Øystein Grøvlen wrote:
> Some tests runs we have done show very long transaction response times
> during checkpointing. This has been seen on several platforms. The
> load is TPC-B like transactions and the write cache is turned off so
> the system is I/O bound. There seems to be two major issues:
Nice investigation, I think I have seen similar problms on Windows.

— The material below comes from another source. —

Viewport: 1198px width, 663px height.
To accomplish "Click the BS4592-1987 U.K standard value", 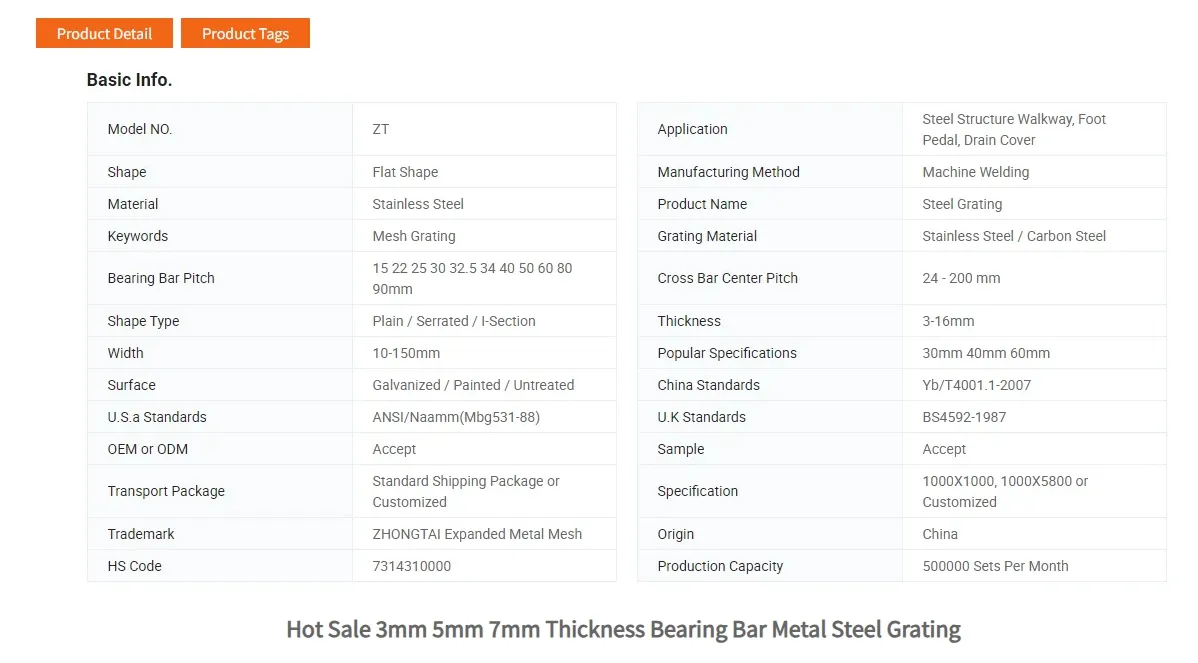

> 1. Derby does checkpointing by writing all dirty pages by
> RandomAccessFile.write() and then do file sync when the entire
> cache has been scanned. When the page cache is large, the file
> system buffer will overflow during checkpointing, and occasionally
> the writes will take very long. I have observed single write
> operations that took almost 12 seconds. What is even worse is that
> during this period also read performance on other files can be very
> bad. For example, reading an index page from disk can take close
> to 10 seconds when the base table is checkpointed. Hence,
> transactions are severely slowed down.
>
> I have managed to improve response times by flushing every file for
> every 100th write. Is this something we should consider including
> in the code? Do you have better suggestions?
Sounds reasonable.
>
> 2. What makes thing even worse is that only a single thread can read a
> page from a file at a time. (Note that Derby has one file per
> table). This is because the implementation of RAFContainer.readPage
> is as follow:
>
> synchronized (this) { // 'this' is a FileContainer, i.e. a file
> object
> fileData.seek(pageOffset); // fileData is a RandomAccessFile
> fileData.readFully(pageData, 0, pageSize);
> }
>
> During checkpoint when I/O is slow this creates long queques of
> readers. In my run with 20 clients, I observed read requests that
> took more than 20 seconds.
Hmmm, I think that code was written assuming the call would nat take
that long!
>
> This behavior will also limit throughput and can partly explains
> why I get low CPU utilization with 20 clients. All my TPCB-B
> clients are serialized since most will need 1-2 disk accesses
> (index leaf page and one page of the account table).
>
> Generally, in order to make the OS able to optimize I/O, one should
> have many outstanding I/O calls at a time. (See Frederiksen,
> Bonnet: "Getting Priorities Straight: Improving Linux Support for
> Database I/O", VLDB 2005).
>
> I have attached a patch where I have introduced several file
> descriptors (RandomAccessFile objects) per RAFContainer. These are
> used for reading. The principle is that when all readers are busy,
> a readPage request will create a new reader. (There is a maximum
> number of readers.) With this patch, throughput was improved by
> 50% on linux. The combination of this patch and the synching for
> every 100th write, reduced maximum transaction response times with
> 90%.
Only concern would be number of open file descriptors as others have
pointed out. Might want to scavenged open descriptors from containers
that are no longer heavily used.
> The patch is not ready for inclusion into Derby, but I would like
> to here whether you think this is a viable approach.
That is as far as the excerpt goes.